Drop PyRef and get associated PyCell?

[cspotcode]

I am writing a pyclass where most methods accept PyRefMut or PyRef. These methods can all be called from python, they call each other in rust, and must call out to python functions, passing a reference to self, expecting self's attributes to be accessed from those functions. So I cannot accept &self nor &mut self in these methods; I need to use PyCell, PyRef, or PyRefMut. And I cannot hold a borrow of self when calling out to python functions, because they will attempt to re-borrow when they access attributes.

If each method accepts &PyCell then each must repeatedly borrow. If method A calls B calls C, each is doing a borrow. I'm fairly new to rust, but to me, this indicates I should pass a PyRef from A to B to C to avoid repeated borrowing and un-borrowing.

Before calling from rust to python, I need to drop my PyRef to avoid an "already borrowed" error.

Is there a way to drop a PyRef and get a ref to the PyCell at the same time?

// Assume self_: PyRefMut<MyClass>
let cell: &PyCell<MyClass> = self_.release_borrow_and_get_pycell();
other_python_object.call_method1(py, "foo", (cell,))?;

I tried to keep my question as brief as possible but I can add more detail about my use-case if it helps.

[adamreichold]

Is there a way to drop a PyRef and get a ref to the PyCell at the same time?

I don't think we have such a method. The best you can do is get a Py<T> back from the PyRef<T> via a From impl.

I tried to keep my question as brief as possible but I can add more detail about my use-case if it helps.

I am not sure that the short-lived borrows can be avoided, but I think discussing the whole problem could only help to figure out if there are any alternative solutions.

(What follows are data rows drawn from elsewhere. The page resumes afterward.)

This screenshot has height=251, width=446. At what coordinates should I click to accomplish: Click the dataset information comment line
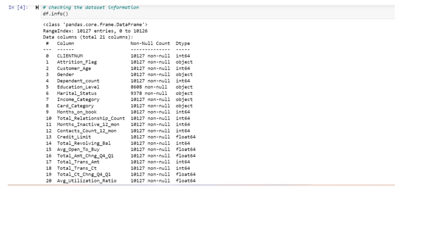point(94,7)
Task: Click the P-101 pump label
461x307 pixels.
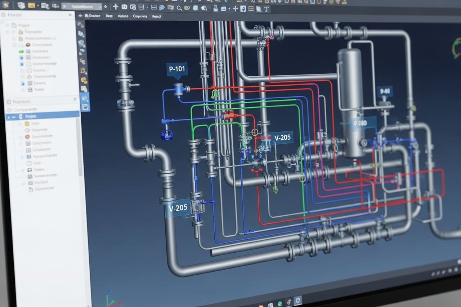Action: point(177,69)
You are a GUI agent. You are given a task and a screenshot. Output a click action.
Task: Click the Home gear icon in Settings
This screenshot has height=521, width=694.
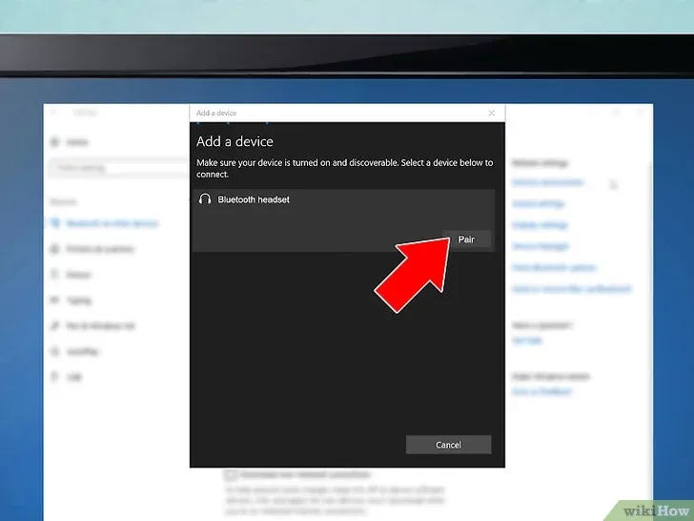tap(55, 142)
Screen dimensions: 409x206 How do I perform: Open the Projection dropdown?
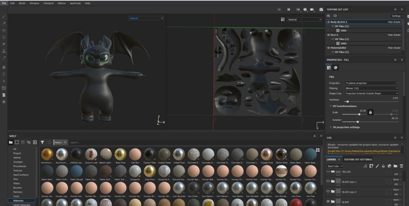[x=371, y=83]
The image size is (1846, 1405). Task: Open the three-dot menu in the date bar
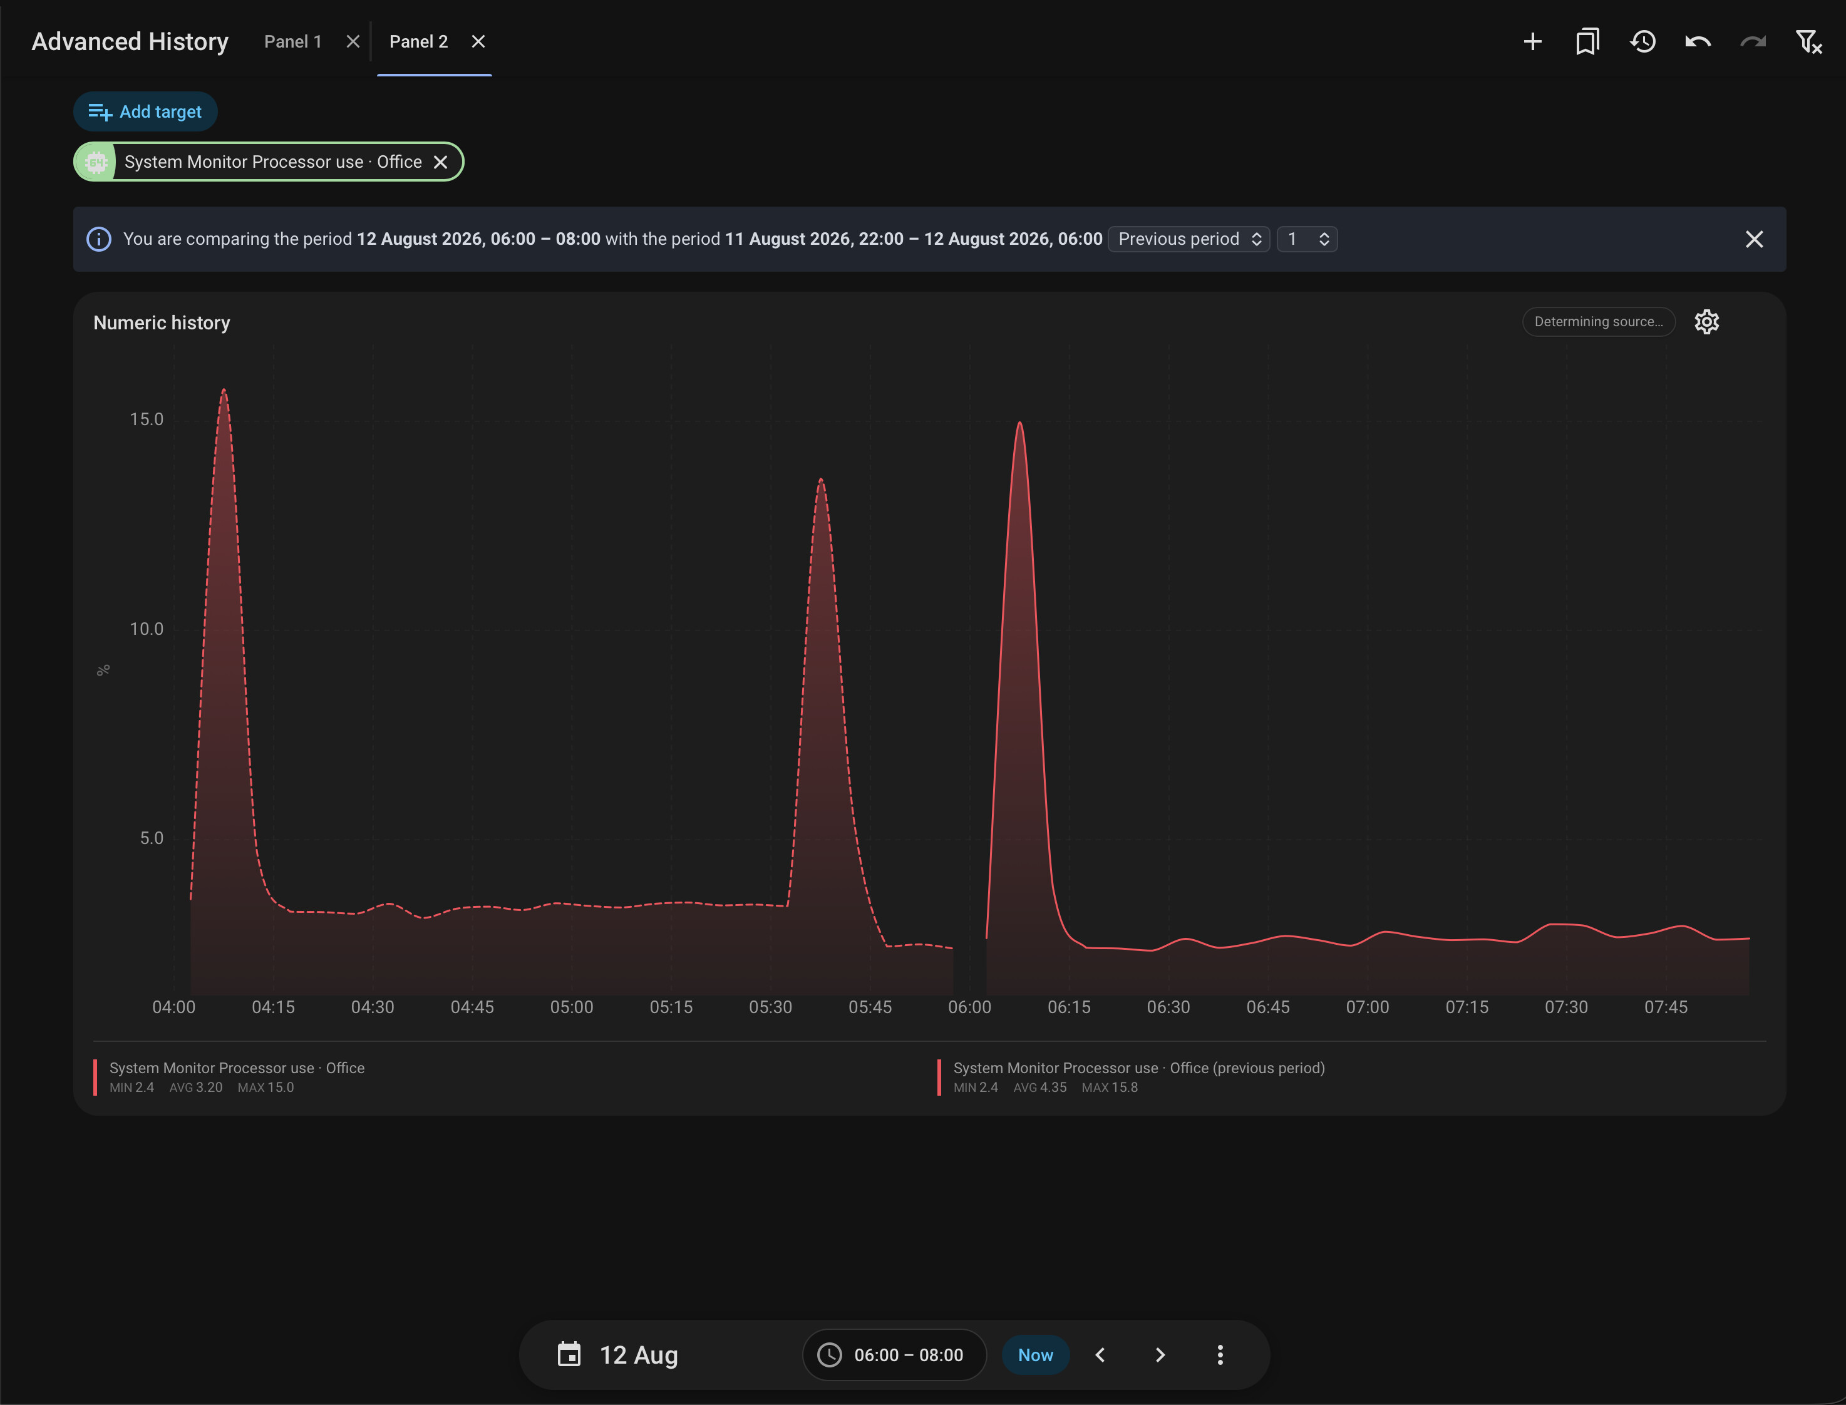pos(1220,1355)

One slightly different approach might be to avoid PyCell completely using a frozen #[pyclass] and use a more fine-grained approach to interior mutability, i.e. all your methods take &self and your individual fields implement interior mutability only as required. This will not necessarily lead to longer held borrows, but it might lead to less overlap or fewer dynamically checked borrows overall depending on the shape of your data.

[cspotcode]

So having a PyRef always implies having a GIL token, i.e. you can just get the token before calling into the From impl.

Thanks, I might be doing something wrong here, I get an error on Py::from( saying "cannot move out of self_ because it is borrowed"

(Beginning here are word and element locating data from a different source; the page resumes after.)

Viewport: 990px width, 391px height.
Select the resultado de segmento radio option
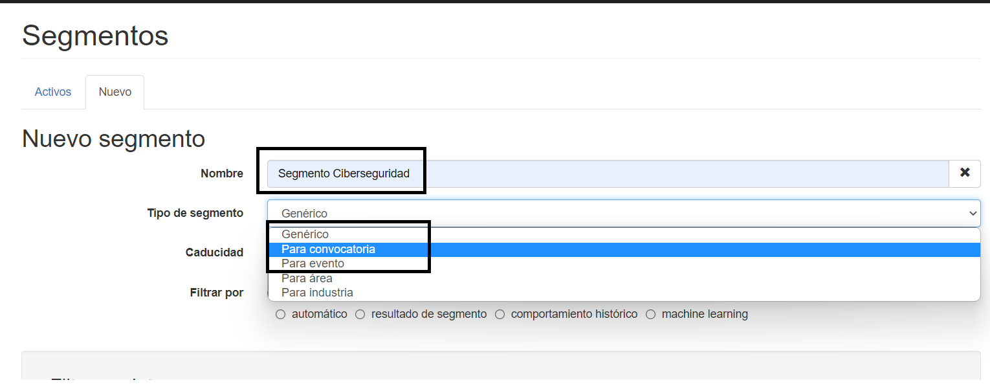point(359,315)
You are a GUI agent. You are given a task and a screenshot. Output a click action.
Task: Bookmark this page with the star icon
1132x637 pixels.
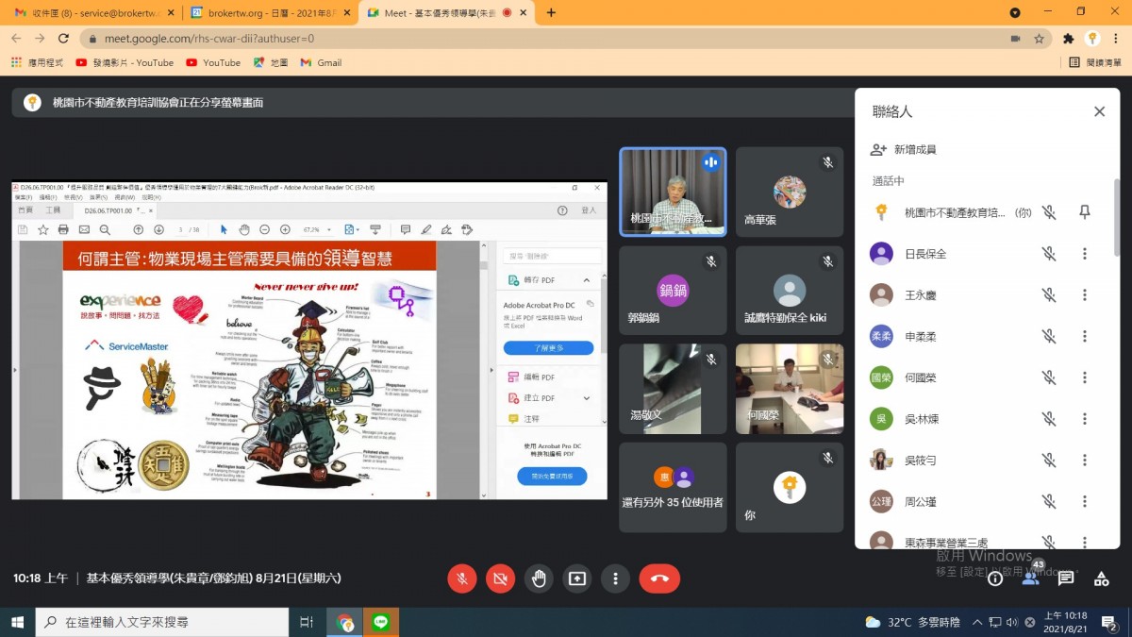tap(1039, 39)
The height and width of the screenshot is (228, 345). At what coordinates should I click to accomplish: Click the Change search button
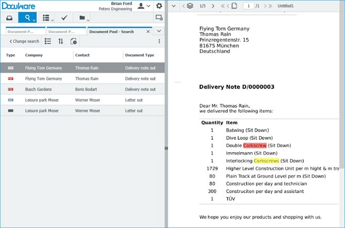tap(24, 41)
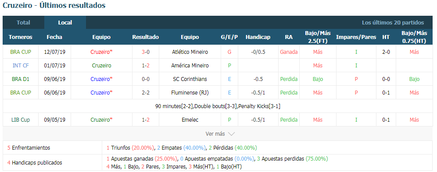Open Emelec team link
This screenshot has height=172, width=437.
(190, 120)
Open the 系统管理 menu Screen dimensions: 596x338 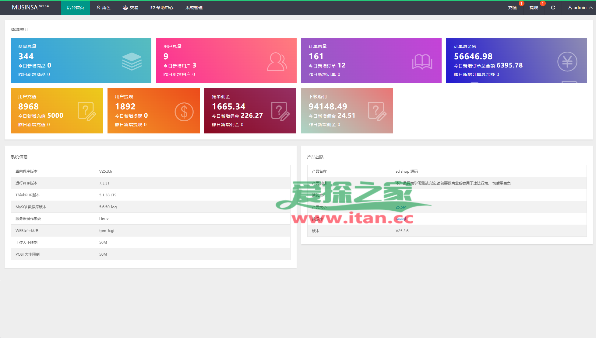194,8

fn set_position(mut self_: PyRefMut<'_, BasicSprite>) {
  let py = self_.py();
  let s = Py::from(self_);
  sprite_list.call_method1(py, intern!(py, "_update_position"), (&s,))?;

I think from wants to consume self_, yet self_.py() has borrowed it and the borrow is used when passing py into call_method1.

[adamreichold]

I think from wants to consume self_, yet self_.py() has borrowed it and the borrow is used when passing py into call_method1.

I think this is a bug on our part as the returned token is limited to the borrow of the PyRef instead of the lifetime for which PyRef itself borrows the underlying cell. However, just adding a GIL token py: Python<'_> to your argument list should not have any computational cost.

[cspotcode]

Point taken about benchmarking versus guessing. I think you're correct about option (a).

[adamreichold]

I think this is a bug on our part

c.f. #3131

[cspotcode]

I think this is a bug on our part as the returned token is limited to the borrow of the PyRef instead of the lifetime for which PyRef itself borrows the underlying cell. However, just adding a GIL token py: Python<'_> to your argument list should not have any computational cost.

Ok, I'm happy to leave it at that: we will accept and pass around a py: Python<'_> argument. It would be ergonomically nice to avoid passing around py since the self_: PyRef already implies having the GIL, but it's not a big deal.